# Passage
Rise of the Uber-Rock Star

The Godfather of Uber-Rock

The Hoodman 

 Jimmi Hood

  Anyone See THIS Guy Coming???

  

Jimmi Hood / Biography

 

Cool, intelligent and artistically formidable, Jimmi Hood is a visionary American rock musician -- a singer, songwriter, guitarist and multi-instrumentalist record producer from Northport, New York who personifies artistic excellence. He is also known as 'The Godfather of Uber-Rock' and is the founder of Uber-Rock Records and Uber-Rock Entertainment, a 21st century record label and production company. 

 

The best way to get a handle on Jimmi Hood, aka The Hoodman, is to think of Clint Eastwood's resurrected gunslinger in the Oscar-winning film "Unforgiven," except instead of a .45 Smith & Wesson, this no-nonsense rock musician is packing "Cheetah" his custom hard-tail white Fender Stratocaster guitar. 

 

Dissatisfied with the waning prominence of rock and the general decline of the music industry in the digital age, Hood was inspired by a 2003 Billboard article entitled: “30+, Music For Grown-Ups, 80 Million Customers With No Place To Go” and developed (and trademarked) the concept, artist's company and adult-validating brand of Uber-Rock. An authentic rock and roll musician, Hood is a NEW artist from the revered classic rock era and represents an unprecedented phenomenon for rock music fans, particularly those who feel they were born too late. As stated by Hood: "For those who think they missed out on the golden age of rock, think again. There's still one to come in your lifetime."

# Data rows
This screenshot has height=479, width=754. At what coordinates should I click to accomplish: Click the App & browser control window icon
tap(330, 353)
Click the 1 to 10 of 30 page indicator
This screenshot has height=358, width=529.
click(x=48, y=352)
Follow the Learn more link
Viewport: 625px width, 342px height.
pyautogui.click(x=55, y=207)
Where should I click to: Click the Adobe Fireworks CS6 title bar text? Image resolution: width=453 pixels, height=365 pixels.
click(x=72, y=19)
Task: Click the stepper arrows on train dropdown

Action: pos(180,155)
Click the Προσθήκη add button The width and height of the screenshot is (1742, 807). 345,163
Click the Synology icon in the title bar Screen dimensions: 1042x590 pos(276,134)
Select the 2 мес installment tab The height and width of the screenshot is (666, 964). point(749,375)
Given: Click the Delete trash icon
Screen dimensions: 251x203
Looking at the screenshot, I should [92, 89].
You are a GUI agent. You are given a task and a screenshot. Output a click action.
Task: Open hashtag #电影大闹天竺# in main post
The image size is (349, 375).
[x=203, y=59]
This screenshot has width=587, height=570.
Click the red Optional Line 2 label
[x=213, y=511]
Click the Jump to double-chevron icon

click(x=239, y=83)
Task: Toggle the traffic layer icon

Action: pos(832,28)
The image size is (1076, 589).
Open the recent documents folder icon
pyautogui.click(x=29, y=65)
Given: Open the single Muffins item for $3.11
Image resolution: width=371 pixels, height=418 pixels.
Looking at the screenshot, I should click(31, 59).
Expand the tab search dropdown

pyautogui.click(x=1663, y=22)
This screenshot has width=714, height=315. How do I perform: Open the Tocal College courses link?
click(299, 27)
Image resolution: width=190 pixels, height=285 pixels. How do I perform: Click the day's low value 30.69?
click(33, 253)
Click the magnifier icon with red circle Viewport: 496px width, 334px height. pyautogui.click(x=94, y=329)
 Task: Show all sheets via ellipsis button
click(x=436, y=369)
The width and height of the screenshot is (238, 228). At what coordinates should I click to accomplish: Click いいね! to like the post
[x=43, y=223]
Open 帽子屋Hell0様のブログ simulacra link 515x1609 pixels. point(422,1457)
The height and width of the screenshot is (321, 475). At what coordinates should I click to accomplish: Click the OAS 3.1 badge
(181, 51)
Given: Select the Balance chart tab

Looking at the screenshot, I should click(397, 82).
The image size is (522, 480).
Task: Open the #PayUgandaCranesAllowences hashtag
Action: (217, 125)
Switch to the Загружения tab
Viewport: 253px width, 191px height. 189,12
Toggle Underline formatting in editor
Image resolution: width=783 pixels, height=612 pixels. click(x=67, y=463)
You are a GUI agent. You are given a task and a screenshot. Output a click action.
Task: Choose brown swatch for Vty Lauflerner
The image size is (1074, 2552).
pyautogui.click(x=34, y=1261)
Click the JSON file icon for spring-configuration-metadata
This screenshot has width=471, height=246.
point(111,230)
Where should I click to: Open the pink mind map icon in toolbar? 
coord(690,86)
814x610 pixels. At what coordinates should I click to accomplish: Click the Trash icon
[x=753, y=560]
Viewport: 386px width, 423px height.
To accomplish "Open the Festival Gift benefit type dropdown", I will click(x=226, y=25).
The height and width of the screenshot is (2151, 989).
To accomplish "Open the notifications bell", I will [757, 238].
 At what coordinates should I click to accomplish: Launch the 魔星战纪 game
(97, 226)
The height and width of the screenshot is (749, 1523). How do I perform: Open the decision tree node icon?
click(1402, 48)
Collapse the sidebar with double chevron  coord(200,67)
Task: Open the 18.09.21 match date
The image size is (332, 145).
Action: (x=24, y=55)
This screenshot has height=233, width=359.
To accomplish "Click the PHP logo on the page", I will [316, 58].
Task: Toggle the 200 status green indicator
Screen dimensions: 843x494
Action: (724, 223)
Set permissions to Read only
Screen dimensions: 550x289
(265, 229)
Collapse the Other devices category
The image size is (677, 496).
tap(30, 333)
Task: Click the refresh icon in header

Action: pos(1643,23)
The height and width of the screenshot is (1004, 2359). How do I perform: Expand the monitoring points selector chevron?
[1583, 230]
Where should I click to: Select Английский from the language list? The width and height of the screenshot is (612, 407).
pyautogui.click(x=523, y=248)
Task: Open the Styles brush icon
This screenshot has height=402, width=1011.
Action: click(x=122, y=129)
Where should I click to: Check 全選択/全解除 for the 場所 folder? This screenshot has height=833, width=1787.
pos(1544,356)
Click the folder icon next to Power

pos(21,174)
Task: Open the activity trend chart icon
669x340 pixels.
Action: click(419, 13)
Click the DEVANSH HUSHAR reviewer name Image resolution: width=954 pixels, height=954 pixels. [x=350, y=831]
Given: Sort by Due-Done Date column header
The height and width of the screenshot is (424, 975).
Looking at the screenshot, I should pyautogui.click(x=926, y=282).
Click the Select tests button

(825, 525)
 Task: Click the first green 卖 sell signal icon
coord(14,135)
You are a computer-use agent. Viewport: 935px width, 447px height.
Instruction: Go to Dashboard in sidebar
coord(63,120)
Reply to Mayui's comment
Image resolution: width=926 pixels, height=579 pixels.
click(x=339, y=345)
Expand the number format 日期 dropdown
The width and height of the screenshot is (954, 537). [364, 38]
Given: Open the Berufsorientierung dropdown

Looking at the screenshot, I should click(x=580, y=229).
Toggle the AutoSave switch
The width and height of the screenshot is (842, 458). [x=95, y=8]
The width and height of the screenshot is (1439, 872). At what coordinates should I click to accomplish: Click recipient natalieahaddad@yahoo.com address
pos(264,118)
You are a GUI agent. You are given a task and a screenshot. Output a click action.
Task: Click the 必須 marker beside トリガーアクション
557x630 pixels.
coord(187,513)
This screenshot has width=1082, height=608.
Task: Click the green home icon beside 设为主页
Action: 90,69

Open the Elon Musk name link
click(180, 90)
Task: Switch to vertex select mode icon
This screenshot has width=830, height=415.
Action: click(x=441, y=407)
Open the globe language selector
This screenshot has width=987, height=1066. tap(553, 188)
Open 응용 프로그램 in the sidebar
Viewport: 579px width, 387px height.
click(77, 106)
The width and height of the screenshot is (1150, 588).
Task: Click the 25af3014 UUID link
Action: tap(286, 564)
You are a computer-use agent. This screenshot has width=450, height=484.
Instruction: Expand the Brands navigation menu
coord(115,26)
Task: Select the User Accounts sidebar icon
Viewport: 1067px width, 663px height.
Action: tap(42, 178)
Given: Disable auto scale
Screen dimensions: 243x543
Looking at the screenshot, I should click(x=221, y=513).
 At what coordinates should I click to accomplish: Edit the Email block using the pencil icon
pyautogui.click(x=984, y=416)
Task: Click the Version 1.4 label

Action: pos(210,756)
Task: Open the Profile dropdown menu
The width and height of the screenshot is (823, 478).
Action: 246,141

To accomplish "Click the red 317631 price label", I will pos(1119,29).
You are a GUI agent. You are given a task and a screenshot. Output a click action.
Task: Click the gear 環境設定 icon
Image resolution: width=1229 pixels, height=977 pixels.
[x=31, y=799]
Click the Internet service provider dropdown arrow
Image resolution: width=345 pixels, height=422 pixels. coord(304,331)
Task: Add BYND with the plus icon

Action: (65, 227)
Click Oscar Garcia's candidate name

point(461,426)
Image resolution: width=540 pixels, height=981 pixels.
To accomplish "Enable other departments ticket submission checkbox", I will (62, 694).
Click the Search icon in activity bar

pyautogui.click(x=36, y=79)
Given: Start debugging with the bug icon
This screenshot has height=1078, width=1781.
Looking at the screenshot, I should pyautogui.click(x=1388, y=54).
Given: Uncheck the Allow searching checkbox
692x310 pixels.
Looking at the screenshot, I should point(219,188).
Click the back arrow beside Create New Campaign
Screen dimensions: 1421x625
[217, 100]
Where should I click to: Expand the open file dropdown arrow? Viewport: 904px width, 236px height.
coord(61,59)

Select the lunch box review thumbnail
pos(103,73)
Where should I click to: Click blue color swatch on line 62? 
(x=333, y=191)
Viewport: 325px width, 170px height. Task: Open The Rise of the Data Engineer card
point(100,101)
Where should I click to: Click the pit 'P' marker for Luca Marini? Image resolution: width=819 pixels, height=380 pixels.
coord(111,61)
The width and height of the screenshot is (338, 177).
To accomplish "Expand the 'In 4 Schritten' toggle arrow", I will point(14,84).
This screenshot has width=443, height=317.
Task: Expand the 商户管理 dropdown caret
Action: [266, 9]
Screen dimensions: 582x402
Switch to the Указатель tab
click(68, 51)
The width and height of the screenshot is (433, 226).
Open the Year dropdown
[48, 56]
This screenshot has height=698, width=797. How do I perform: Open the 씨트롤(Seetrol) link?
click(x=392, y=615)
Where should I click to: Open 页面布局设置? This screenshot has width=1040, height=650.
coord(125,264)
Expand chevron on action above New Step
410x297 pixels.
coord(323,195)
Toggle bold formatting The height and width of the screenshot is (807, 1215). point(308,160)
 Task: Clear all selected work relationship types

# The tasks
a) Answer these questions from the Jimmi Hood biography, giving each answer on its own line marked the same way:
(i) What town and state is Jimmi Hood from?
(ii) What name does he give his custom hard-tail white Fender Stratocaster?
(iii) In what year was the Billboard article that inspired him published?
b) Extract the lines of the records from the first line through the line containing "click(x=72, y=19)", including both ends, and reproduce them unchanged.
The biography and the records have nothing to do with each other.

# Task-by-task results
a)
(i) Northport, New York
(ii) "Cheetah"
(iii) 2003

b)
This screenshot has height=479, width=754. At what coordinates should I click to accomplish: Click the App & browser control window icon
tap(330, 353)
Click the 1 to 10 of 30 page indicator
This screenshot has height=358, width=529.
click(x=48, y=352)
Follow the Learn more link
Viewport: 625px width, 342px height.
pyautogui.click(x=55, y=207)
Where should I click to: Click the Adobe Fireworks CS6 title bar text? Image resolution: width=453 pixels, height=365 pixels.
click(x=72, y=19)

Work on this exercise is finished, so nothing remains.